This is a quick note to help with reducing the memory overhead when reading large text files. I run into a problem where I need to process large text files between a few hundred MB to a few GB in size and the traditional way of loading the file into memory is significantly slowing down the computer. Sometimes the computer became unresponsive when the file is being loaded.
After searching and experiment a bit, the Python generator function seems to solve the problem. This post combines the two solutions offered in the following links:
https://www.journaldev.com/32059/read-large-text-files-in-python
https://stackoverflow.com/questions/519633/lazy-method-for-reading-big-file-in-python
Before getting to the solution itself, I need to mention that one of the mental blocks I had was due to the fact that my original source file did not have a clean line break. I was using a scroll function to retrieve 10,000 Elasticsearch records at a time and simply writing them to another file before uploading it to an S3 bucket.
The files will look something similar to this:
{{...}{...}{...}{...}{...}{...}{...}{...}{...}{...}}{{...}{...}{...}{...}{...}{...}{...}{...}{...}{...}}{{...}{...}{...}{...}{...}{...}{...}{...}{...}{...}}
The first step was to make the records clearly deliminated by line break in the original file, this added to the size but makes parsing a lot easier:
{...}
{...}
{...}
{...}
The first script uses the usual with open
statement to open the file and loop over the lines:
#!/usr/bin/env python
import os
import resource
filename = 'largefile.txt'
print(f'File Size is {os.stat(filename).st_size / (1024 * 1024)} MB')
line_count = 0
with open(filename, 'r') as f:
....for line in f:
........line_count += 1
print(f'line count: {line_count}')
print(resource.getrusage(resource.RUSAGE_SELF).ru_maxrss)
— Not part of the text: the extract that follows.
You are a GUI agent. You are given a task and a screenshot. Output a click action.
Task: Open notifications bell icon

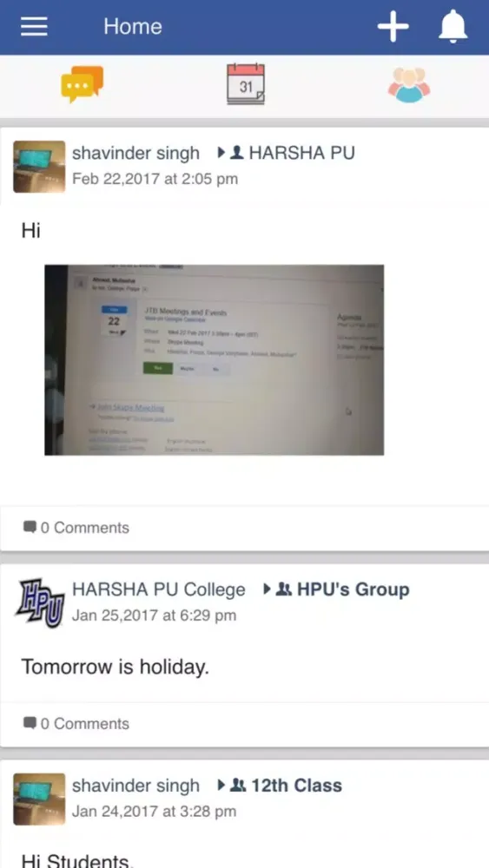(x=453, y=26)
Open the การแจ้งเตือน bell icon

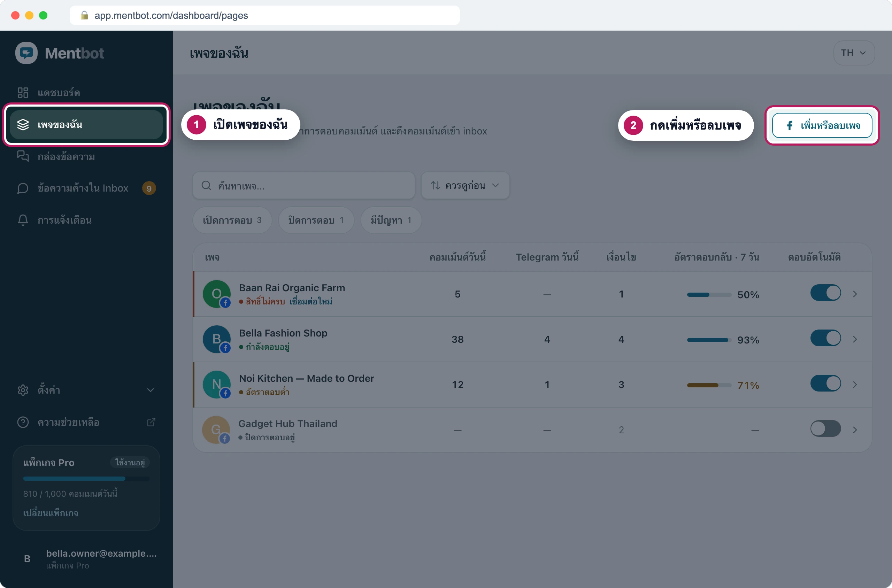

The second script uses the yeild
function to return each line for processing before loading the next one:
#!/usr/bin/env python
import os
import resource
filename = 'largefile.txt'
print(f'File Size is {os.stat(filename).st_size / (1024 * 1024)} MB')
def read_large_file(filename):
....line_count = 0
....with open(filename, 'r') as f:
........for line in f:
............line_count += 1
............yield line
if __name__ == "__main__":
....read_large_file(filename)
....print(resource.getrusage(resource.RUSAGE_SELF).ru_maxrss)
Here are the performace results, the memory number are in kilobytes (https://manpages.debian.org/buster/manpages-dev/getrusage.2.en.html):
$ python read_attemp_1.py
File Size is 213.77720069885254 MB
line count: 159020
7364608
$ python read_attemp_2.py
File Size is 213.77720069885254 MB
6709248
As the link on top indicates, we can also use the f.load()
to load a chunk of file contents into buffer first if the files are not structured with line breaks.
I hope this offers some value to people when they need to process a large text files, I know I will come back to this post from time to time when the need arises.
Happy coding,
Eric